What you will do: For every entry below, give an exact repeat and leave out the pictures.

(Source material Opens)

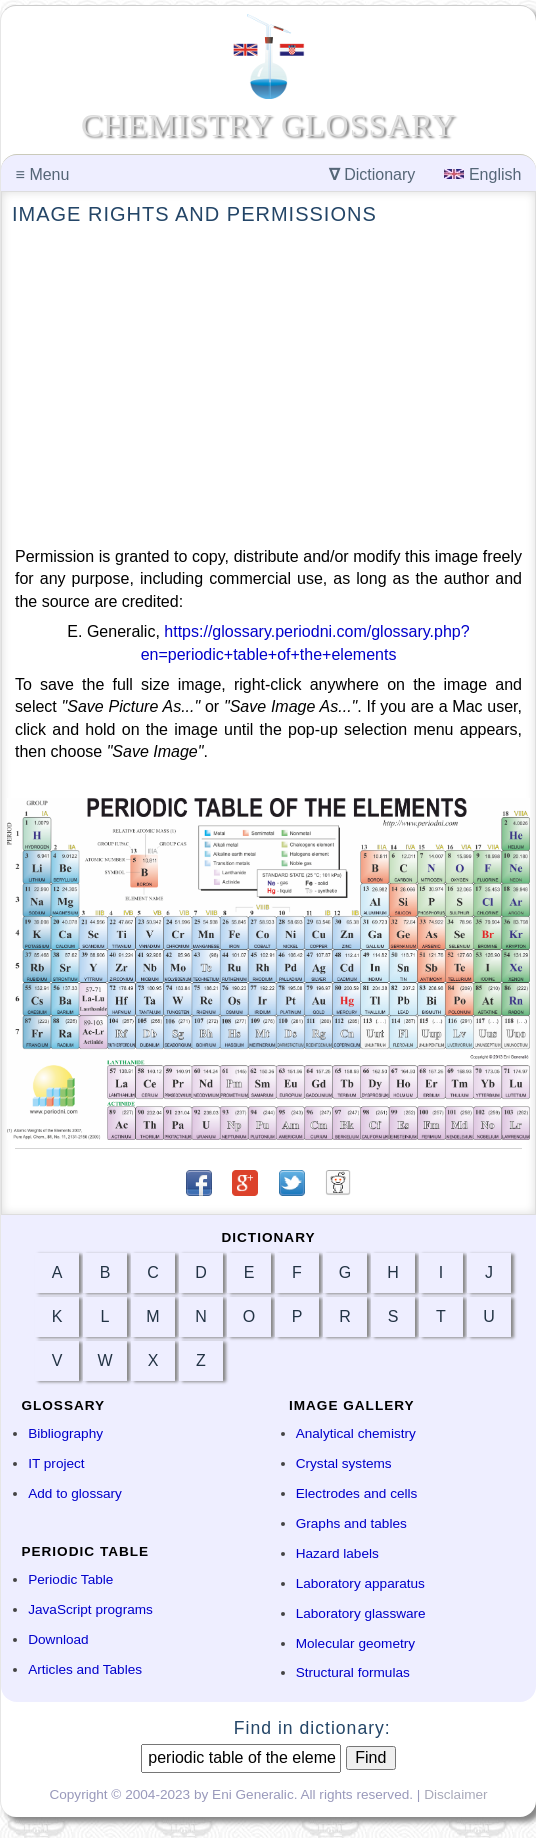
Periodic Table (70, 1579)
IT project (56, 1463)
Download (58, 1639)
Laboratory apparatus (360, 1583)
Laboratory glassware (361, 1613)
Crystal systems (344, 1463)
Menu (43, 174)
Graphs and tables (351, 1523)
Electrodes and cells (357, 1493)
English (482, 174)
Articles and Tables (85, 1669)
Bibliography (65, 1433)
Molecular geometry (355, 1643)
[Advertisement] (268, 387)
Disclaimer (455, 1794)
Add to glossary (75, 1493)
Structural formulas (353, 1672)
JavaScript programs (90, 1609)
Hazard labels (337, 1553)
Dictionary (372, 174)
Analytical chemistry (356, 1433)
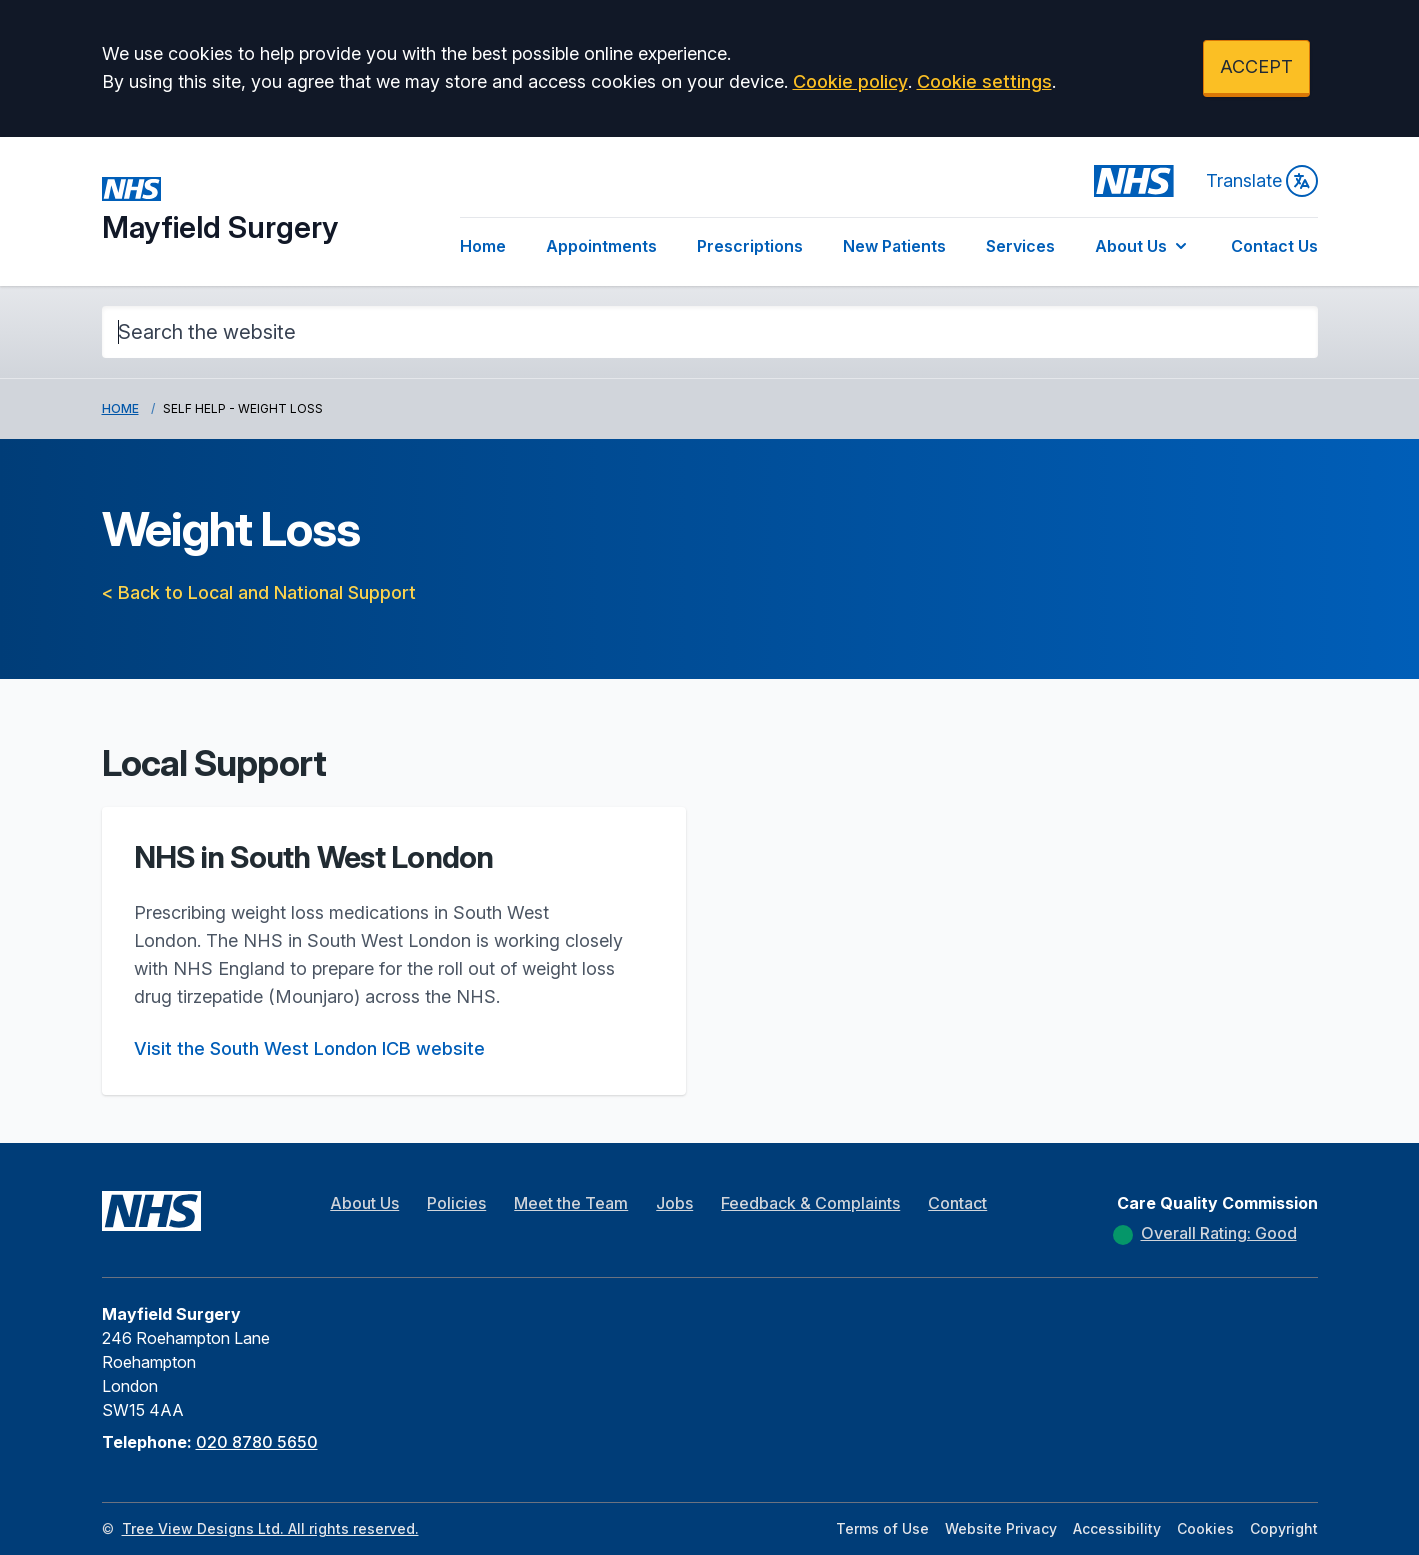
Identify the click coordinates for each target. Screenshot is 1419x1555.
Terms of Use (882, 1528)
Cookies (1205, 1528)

(Source material Closes)

Expected answer:
Periodic Table (70, 1579)
IT project (56, 1463)
Download (58, 1639)
Laboratory apparatus (360, 1583)
Laboratory glassware (361, 1613)
Crystal systems (344, 1463)
Menu (43, 174)
Graphs and tables (351, 1523)
Electrodes and cells (357, 1493)
English (482, 174)
Articles and Tables (85, 1669)
Bibliography (65, 1433)
Molecular geometry (355, 1643)
[Advertisement] (268, 387)
Disclaimer (455, 1794)
Add to glossary (75, 1493)
Structural formulas (353, 1672)
JavaScript programs (90, 1609)
Hazard labels (337, 1553)
Dictionary (372, 174)
Analytical chemistry (356, 1433)
Identify the click coordinates for each target. Screenshot is 1419x1555.
Terms of Use (882, 1528)
Cookies (1205, 1528)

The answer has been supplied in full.